Corona-Krise schadet Vermittlern kaum

Anne Mareile Walter Berater Versicherungen

Trotz Kurzarbeit und Jobverlust vieler Kunden konnte laut einer BVK-Studie ein Großteil der Vermittlerbetriebe den Vertragsbestand erhöhen. Investitionen in die digitale Beratung machten sich bezahlt.

Vermittler Bild: Adobe Stock/Monster Ztudio

Viele Vermittlerbetriebe konnten trotz Pandemie ihre Gewinne steigern und ihren Vertragsbestand weiter erhöhen. Bild: Adobe Stock/Monster Ztudio

Die Corona-Pandemie hat bei den Versicherungsvermittlern wenig Spuren hinterlassen. Auch wenn einige Betriebe rückläufige Gewinne verbuchten, blieb die Branche insgesamt stabil und konnte teils sogar eine Gewinnsteigerung verzeichnen. Zu diesem Ergebnis kommt die aktuelle Strukturanalyse des Bundesverbands Deutscher Versicherungskaufleute (BVK), die alle zwei Jahre die betriebswirtschaftliche Entwicklung der Vermittlerunternehmen unter die Lupe nimmt und nun den Zeitraum von Dezember 2020 bis März 2021 untersuchte. 3.233 Betriebe nahmen an der Studie teil. 63,5 Prozent von ihnen konnten den Vertragsbestand erhöhen, 17 Prozent hielten ihren Bestand unverändert.

40 Prozent steigerten ihren Gewinn

Trotz Corona steigerten 40 Prozent der Vermittlerbetriebe ihren Gewinn. Ganz ohne Folgen blieb die Krise für die Vermittlerbranche trotzdem nicht. So hatte fast jeder dritte Betrieb einen Rückgang seines Gewinns zu verzeichnen. „Bei einem weiteren Drittel blieb der Gewinn gleich“, erklärte BVK-Präsident Michael Heinz. Außerdem seien Verträge während der Pandemie vermehrt storniert worden, da wegen Kurzarbeit oder Verlust des Arbeitsplatzes die finanzielle Belastung einiger Kunden zu groß wurde. Bei 18 Prozent der Vermittlerbetriebe verringerte sich der Vertragsbestand im Vergleich zum Vor-Corona-Jahr. In den beiden vorherigen Strukturanalysen hatte diese Quote um fünf Prozentpunkte höher gelegen – der Unterschied ist daher marginal.

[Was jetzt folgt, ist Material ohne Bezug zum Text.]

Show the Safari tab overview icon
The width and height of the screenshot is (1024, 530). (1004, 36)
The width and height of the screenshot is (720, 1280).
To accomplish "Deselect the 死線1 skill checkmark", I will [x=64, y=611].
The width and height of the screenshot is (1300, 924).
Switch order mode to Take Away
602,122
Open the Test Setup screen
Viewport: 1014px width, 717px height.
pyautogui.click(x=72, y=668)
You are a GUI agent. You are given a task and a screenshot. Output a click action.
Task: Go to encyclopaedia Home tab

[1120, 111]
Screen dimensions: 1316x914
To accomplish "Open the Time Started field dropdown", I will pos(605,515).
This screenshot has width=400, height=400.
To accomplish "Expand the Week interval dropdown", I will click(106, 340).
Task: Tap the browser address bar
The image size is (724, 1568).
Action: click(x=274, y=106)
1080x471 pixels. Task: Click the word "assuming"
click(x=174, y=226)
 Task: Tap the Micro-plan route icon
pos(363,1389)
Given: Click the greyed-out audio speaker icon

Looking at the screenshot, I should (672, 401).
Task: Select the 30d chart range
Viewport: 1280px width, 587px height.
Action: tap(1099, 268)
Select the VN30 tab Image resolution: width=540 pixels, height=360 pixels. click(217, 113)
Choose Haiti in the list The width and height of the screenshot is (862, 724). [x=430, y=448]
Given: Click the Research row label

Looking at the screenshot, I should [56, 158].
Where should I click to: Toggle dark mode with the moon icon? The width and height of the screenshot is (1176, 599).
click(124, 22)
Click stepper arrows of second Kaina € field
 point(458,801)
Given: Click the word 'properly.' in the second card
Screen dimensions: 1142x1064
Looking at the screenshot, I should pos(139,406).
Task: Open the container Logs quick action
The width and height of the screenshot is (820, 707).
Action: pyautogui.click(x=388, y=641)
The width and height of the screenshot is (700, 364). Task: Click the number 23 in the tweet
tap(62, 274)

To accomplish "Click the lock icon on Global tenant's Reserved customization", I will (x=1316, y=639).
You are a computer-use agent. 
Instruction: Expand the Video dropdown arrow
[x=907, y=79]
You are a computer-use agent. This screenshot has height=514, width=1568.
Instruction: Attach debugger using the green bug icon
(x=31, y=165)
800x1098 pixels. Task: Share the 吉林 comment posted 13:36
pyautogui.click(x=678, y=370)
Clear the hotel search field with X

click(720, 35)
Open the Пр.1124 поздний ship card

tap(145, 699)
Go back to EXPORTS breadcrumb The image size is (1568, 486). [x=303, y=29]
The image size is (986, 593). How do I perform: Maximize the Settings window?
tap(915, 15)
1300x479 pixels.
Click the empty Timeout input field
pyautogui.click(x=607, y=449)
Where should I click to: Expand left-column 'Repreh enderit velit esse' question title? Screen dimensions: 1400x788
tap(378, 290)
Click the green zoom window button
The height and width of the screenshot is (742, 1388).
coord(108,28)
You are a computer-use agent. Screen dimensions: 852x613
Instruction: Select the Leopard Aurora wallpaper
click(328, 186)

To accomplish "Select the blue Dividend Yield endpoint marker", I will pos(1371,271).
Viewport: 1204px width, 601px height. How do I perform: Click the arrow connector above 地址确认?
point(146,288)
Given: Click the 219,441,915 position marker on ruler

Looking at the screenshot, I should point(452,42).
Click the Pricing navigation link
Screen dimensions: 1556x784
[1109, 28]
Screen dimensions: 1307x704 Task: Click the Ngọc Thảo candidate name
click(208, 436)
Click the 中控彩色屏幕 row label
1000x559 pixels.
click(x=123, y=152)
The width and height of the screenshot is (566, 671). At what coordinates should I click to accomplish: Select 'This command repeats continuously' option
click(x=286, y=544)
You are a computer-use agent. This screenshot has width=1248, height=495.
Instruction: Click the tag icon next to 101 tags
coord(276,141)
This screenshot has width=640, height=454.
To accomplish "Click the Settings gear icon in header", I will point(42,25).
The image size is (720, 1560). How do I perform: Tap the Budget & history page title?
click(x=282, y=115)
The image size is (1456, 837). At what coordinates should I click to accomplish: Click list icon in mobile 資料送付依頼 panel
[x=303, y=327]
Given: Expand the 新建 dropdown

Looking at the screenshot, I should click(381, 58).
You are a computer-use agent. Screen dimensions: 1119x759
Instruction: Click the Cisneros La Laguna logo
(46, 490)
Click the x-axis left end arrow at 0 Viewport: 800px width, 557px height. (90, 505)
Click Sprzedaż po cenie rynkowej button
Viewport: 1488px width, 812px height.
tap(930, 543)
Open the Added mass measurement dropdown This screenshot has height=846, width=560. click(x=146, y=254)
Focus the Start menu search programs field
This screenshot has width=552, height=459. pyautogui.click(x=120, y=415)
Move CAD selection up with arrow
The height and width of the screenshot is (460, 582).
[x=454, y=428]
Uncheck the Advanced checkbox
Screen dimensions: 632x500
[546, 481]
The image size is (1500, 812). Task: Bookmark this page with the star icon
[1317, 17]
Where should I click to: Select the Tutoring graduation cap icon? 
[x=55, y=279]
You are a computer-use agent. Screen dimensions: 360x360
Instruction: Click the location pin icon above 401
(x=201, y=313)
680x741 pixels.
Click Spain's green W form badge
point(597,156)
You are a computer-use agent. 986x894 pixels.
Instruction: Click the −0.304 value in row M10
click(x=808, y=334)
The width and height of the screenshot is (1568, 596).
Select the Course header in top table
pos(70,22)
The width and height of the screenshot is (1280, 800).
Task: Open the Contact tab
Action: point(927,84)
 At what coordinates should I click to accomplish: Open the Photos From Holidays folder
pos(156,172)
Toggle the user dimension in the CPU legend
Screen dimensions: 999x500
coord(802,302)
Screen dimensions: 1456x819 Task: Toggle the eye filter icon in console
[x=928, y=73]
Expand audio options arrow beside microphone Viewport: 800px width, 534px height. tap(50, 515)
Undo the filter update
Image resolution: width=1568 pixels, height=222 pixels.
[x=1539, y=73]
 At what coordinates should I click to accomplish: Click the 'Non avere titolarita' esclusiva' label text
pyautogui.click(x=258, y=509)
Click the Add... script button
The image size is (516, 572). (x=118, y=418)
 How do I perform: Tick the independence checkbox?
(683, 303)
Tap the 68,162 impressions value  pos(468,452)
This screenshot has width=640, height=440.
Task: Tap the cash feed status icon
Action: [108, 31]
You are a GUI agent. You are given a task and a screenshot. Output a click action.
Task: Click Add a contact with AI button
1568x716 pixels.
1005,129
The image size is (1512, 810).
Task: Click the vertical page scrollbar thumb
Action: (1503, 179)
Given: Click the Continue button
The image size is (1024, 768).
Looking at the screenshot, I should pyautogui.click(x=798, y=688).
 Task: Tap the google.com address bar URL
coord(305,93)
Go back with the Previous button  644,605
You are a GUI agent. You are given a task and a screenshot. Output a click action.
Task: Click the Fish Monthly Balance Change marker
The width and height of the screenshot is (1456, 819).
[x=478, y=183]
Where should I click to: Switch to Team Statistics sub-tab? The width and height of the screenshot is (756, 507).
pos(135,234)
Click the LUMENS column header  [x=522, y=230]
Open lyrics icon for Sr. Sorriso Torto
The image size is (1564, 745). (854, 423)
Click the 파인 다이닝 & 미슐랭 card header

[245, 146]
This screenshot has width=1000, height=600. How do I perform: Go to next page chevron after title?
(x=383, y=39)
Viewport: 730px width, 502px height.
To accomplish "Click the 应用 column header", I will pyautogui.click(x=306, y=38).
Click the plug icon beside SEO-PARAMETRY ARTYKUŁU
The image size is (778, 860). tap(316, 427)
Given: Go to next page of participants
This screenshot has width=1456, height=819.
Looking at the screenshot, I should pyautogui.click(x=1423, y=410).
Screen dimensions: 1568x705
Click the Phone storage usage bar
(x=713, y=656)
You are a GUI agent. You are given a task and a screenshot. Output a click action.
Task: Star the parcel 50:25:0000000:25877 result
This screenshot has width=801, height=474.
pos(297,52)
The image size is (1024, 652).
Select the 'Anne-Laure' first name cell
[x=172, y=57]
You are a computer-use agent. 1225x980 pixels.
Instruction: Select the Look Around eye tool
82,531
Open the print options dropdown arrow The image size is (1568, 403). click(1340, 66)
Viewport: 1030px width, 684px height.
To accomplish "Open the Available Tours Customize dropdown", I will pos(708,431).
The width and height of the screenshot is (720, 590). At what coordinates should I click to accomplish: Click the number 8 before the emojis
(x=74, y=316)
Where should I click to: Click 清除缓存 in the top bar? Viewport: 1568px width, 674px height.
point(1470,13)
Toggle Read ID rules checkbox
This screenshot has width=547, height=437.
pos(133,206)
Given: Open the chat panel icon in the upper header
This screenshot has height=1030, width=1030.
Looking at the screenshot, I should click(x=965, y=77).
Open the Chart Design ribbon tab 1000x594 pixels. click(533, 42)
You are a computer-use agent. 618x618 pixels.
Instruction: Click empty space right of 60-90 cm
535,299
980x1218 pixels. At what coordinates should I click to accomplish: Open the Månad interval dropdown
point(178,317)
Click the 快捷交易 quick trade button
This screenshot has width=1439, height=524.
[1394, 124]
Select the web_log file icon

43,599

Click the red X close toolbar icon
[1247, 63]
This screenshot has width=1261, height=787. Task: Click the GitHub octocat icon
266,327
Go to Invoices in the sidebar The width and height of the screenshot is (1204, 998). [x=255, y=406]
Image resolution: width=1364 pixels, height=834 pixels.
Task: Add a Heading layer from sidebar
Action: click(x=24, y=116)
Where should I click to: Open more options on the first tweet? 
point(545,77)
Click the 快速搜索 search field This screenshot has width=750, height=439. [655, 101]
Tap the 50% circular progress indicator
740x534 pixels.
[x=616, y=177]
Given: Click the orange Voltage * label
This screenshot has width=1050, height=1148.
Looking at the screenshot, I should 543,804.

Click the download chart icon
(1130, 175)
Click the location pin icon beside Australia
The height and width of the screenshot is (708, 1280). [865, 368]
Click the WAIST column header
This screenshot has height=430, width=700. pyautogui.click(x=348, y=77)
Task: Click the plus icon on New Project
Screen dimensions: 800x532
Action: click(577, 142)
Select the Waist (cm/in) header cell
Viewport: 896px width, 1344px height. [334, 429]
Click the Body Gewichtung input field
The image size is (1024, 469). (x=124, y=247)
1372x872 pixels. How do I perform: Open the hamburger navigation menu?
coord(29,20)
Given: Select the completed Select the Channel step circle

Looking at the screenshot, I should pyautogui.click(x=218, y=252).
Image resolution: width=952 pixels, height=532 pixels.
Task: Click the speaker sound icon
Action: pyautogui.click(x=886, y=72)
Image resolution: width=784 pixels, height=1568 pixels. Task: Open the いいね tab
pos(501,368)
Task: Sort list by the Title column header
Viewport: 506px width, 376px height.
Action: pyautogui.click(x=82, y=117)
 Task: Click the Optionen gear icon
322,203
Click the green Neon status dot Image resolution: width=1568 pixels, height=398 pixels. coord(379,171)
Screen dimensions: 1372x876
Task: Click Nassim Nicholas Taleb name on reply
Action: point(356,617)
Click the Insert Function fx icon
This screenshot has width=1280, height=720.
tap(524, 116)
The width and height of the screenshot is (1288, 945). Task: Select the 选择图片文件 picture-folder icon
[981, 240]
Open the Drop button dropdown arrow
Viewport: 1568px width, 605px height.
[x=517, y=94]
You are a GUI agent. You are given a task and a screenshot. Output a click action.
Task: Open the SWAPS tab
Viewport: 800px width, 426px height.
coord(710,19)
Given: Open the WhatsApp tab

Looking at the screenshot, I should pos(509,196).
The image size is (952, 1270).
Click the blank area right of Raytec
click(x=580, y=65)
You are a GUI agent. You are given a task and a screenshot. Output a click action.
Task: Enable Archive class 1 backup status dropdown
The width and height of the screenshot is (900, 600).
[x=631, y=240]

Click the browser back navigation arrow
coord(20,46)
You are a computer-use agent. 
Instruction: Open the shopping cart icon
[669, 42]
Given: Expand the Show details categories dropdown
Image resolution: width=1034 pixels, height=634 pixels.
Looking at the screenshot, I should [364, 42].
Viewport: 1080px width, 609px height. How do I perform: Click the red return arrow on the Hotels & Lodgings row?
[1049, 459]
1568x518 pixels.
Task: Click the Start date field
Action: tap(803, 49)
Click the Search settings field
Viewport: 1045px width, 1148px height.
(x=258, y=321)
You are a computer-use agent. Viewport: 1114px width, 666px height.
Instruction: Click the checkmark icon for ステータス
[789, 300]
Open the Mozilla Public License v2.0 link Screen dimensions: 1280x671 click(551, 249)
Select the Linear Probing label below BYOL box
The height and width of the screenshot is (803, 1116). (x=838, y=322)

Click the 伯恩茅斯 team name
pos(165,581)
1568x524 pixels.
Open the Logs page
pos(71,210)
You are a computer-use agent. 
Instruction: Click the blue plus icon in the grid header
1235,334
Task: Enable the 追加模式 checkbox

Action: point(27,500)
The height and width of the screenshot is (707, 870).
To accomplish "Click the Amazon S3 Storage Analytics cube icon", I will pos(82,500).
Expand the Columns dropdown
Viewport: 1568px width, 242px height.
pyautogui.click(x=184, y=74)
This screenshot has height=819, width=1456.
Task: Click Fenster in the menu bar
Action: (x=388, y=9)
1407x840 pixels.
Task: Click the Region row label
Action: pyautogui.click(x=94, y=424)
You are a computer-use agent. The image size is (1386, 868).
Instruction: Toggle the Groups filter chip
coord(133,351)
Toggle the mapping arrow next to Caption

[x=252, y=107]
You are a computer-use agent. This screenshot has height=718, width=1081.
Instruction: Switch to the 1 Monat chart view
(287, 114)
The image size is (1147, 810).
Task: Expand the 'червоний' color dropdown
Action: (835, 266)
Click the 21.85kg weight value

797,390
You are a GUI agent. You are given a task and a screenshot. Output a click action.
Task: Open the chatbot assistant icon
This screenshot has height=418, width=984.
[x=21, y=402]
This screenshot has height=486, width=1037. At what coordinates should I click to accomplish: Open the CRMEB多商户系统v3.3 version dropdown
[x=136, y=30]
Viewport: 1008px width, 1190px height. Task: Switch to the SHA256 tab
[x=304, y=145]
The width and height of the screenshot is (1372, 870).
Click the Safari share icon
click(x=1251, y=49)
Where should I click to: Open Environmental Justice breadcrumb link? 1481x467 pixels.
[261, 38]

Waren die Betriebe in der Lage, während der Pandemie ihre Kundenkontakte zu halten und über andere Kanäle zu beraten, konnten sie laut BVK-Vizepräsident Andreas Vollmer ihre Vertragsbestände oft erweitern. Demnach profitierten sie von früheren Investitionen in ihre betriebliche digitale Infrastruktur.

Größerer Schwerpunkt auf digitaler Beratung

Bei vielen Vermittlern hatte die Situation im ersten Halbjahr 2020 allerdings noch anders ausgesehen: Nach der Procontra-eigenen Umfrage „Maklers Lieblinge“ waren die Einnahmen bei knapp jedem Zweiten (43 Prozent) in diesem Zeitraum zurückgegangen – bei den meisten (22 Prozent) allerdings um weniger als ein Zehntel, verglichen mit dem Vorjahr. Bei 16 Prozent der Befragten lag der Umsatzrückgang zwischen zehn und 30 Prozent und nur gut fünf Prozent hatten mit Einbußen über 30 Prozent zu kämpfen. Ein weiteres Ergebnis der Procontra-Umfrage: Die Beratung über digitale Kanäle nahm insgesamt durch die Pandemie zu. Mehr als jeder dritte Betrieb bot im ersten Halbjahr 2020 neben der Beratung vor Ort auch eine virtuelle Variante an. Für 12,8 Prozent waren die Corona-Umstände ein Anlass, die Beratung überwiegend auf das Internet zu verlagern.